At any rate, I’ve decided to add 8 more, to bring my total to 350. I had previously had 340, then added cat in memory of my cat, and grape because I received some questions about it. Here are the 8 I have selected, and why:
honey – Language Log has had some interesting discussions about Wanderwörter, and one of them was honey. I don’t expect any surprises here, just forms based on Old Turkic *bal.
wool – I chose this because it’s likely to be found in most Turkic languages as it is a culturally salient material. Also, it’s phonologically interesting. Doerfer reconstructs the Old Turkic form as *yuŋ. This leaves a lot of room for sound changes to occur as the combination of a palatal initial, back rounded vowel, and velar nasal should do interesting things to each other.
dream – This is one of those words that comes up a lot in the reconstruction of Proto-Turkic. It ends in an /š/ sounds (PT *tǖš?) and has a long vowel, so it’s got a lot to say about the Bolgar-Common split and the development of long vowels.
copper – Copper is another major Eurasian Wanderwört. This is one where I don’t know what to expect, so I’m excited. For most of the rest of the entries I have some idea as to the Proto-Turkic form; here I have no idea. Maybe it’s just a bunch of borrowings…who knows! At least now it can join gold and silver in the pantheon of precious metals.

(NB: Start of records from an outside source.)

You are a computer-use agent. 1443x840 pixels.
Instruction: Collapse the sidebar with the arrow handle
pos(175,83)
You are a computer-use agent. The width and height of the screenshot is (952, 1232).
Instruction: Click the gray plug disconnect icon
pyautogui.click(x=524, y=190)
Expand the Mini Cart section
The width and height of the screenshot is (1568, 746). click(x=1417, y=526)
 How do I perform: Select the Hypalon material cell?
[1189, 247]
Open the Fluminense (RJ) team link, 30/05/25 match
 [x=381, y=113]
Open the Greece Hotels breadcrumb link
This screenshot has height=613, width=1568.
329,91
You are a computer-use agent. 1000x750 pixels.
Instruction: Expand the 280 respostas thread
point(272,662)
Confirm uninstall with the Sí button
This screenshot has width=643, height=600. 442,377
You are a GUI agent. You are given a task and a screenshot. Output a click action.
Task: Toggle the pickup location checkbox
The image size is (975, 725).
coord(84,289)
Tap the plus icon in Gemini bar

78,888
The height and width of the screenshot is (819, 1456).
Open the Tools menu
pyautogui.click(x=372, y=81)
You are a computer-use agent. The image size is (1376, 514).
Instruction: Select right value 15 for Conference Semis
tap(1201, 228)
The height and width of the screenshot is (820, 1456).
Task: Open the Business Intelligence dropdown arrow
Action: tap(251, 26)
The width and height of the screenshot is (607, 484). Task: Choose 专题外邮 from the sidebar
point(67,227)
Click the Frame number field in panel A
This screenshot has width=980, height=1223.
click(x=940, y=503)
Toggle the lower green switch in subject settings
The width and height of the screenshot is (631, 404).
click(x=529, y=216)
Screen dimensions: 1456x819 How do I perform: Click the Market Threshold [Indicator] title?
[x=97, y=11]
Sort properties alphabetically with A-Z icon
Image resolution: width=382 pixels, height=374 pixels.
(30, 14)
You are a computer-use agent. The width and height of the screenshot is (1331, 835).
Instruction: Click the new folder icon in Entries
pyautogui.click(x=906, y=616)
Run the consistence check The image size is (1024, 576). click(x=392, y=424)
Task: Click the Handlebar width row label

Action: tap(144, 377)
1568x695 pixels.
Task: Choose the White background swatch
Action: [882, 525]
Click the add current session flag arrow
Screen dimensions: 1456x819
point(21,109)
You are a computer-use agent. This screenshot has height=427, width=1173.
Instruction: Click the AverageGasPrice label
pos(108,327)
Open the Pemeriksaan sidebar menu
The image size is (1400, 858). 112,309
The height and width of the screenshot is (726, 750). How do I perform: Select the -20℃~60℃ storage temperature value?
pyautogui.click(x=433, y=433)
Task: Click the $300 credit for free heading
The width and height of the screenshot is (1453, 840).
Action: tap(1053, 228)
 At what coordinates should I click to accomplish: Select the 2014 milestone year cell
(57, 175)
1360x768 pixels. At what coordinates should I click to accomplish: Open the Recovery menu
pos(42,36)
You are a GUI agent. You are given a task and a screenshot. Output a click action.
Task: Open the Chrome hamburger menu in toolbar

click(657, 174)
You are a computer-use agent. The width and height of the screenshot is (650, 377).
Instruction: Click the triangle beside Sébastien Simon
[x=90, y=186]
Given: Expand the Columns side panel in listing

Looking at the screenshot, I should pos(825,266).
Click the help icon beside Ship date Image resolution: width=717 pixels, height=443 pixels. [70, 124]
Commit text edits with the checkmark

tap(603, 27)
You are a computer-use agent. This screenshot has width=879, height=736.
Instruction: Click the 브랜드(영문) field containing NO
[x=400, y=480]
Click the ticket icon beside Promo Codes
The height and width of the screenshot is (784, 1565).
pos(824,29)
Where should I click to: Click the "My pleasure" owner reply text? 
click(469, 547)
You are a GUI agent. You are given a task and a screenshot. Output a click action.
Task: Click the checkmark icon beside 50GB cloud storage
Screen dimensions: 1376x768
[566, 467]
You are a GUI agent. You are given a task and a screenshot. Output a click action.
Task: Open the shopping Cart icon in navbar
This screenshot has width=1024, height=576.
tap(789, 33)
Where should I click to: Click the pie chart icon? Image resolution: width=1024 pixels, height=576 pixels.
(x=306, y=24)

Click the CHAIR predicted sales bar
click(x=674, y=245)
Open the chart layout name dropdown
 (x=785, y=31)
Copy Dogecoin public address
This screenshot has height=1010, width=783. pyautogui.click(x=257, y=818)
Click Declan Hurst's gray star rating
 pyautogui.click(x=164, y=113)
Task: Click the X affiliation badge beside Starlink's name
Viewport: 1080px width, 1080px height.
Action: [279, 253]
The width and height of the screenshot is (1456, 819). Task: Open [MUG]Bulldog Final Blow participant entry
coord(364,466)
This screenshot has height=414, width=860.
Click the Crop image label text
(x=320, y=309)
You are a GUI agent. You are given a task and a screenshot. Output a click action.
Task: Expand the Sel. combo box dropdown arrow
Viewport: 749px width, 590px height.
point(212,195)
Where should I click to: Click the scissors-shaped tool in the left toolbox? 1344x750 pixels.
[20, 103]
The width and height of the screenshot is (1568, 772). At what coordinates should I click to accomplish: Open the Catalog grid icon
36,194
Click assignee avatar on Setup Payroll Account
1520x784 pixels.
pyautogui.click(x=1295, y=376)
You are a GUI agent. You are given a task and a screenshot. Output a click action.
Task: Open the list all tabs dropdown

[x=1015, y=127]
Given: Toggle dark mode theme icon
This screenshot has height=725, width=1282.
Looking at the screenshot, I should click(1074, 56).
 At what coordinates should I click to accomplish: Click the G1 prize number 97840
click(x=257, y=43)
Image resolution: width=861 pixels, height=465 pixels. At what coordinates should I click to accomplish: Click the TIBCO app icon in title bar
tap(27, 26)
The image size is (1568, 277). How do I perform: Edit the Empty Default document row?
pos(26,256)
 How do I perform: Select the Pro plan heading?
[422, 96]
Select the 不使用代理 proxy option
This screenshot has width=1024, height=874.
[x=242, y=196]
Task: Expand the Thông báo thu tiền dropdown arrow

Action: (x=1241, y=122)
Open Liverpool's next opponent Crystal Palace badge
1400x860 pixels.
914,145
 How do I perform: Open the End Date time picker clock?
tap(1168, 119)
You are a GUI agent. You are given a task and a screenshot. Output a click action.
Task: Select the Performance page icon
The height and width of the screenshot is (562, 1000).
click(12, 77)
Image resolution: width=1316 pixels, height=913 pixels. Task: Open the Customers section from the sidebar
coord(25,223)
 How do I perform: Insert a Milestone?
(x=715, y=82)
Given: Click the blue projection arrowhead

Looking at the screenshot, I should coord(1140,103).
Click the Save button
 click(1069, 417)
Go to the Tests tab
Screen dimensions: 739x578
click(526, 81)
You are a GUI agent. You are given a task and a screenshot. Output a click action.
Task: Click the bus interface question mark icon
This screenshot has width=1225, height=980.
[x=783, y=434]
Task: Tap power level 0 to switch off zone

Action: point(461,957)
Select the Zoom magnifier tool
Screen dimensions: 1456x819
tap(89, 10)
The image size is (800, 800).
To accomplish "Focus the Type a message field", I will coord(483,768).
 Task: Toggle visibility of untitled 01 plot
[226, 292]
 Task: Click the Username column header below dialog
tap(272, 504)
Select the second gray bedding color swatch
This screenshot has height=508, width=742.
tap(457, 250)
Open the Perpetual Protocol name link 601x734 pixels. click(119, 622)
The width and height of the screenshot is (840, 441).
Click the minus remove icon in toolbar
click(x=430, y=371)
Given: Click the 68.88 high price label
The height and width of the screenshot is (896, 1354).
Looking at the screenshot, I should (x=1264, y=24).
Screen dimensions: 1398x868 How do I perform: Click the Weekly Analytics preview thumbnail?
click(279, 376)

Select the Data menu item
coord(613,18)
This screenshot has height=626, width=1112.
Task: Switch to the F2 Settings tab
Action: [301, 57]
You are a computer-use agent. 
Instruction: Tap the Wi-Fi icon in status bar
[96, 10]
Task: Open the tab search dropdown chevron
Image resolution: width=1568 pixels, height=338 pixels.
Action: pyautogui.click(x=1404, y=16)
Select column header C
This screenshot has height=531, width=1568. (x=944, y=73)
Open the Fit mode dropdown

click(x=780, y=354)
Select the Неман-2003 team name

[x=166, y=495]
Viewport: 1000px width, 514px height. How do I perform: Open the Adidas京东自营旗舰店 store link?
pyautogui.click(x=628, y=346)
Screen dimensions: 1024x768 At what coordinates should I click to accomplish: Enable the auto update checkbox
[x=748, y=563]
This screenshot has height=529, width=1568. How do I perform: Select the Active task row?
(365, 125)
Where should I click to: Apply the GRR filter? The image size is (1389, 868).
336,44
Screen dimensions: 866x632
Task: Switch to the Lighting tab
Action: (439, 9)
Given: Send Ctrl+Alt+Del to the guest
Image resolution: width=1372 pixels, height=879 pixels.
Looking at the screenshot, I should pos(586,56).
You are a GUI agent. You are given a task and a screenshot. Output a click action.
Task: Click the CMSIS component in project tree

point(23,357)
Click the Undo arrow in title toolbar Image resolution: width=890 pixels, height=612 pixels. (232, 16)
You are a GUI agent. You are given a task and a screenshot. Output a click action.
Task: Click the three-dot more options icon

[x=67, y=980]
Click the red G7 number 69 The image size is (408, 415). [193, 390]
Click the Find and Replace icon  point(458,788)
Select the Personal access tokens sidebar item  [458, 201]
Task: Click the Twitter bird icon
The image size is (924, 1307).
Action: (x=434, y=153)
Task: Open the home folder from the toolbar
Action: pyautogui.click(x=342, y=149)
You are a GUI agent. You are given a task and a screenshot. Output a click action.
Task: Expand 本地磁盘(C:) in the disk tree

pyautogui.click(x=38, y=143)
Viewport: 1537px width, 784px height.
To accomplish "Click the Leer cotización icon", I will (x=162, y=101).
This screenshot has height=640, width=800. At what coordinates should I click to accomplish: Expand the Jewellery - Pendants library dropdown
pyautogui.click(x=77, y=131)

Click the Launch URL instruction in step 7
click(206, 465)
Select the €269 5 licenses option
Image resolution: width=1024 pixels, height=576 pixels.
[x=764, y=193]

crane – I chose crane because it’s a culturally salient bird and because I believe it’s got a palatal nasal after a consonant (PT *turńa?). I’m taking a chance on this one…
onion – Mostly because I’m curious. Sometimes it’s exciting when a common word can’t be traced to common proto-form. I suspect there’s been a lot of borrowing. We’ll see.
most – This is a grammatical particle that I should have had from the beginning. Central Turkic can be reconstructed as *eŋ. I’m curious about Siberian and Bolgar. I don’t think it’s in Doerfer, which is a bummer.
navel – This is another form commonly seen in Turkic reconstructions, as it’s a common two-syllable word.
There are so many more I could add. We’ll see whether I end up adding them. I’m still tempted to add words for genitals and bathroom stuff, as well as needle, dawn, eyelash, learn, frog, hammer, axe, fly, footprint…
I’ll have a few entries for each of these forms later in the day. I expect this will boost my numbers very quickly.